• [TASK INSTRUCTIONS]:
Each entry below is to be transcribed exactly.

Saved data entries:

···

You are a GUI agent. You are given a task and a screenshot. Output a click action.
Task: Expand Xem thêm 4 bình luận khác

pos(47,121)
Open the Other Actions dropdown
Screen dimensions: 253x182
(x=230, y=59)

···

• [EXERCISE RESPONSE]:
You are a GUI agent. You are given a task and a screenshot. Output a click action.
Task: Expand Xem thêm 4 bình luận khác

pos(47,121)
Open the Other Actions dropdown
Screen dimensions: 253x182
(x=230, y=59)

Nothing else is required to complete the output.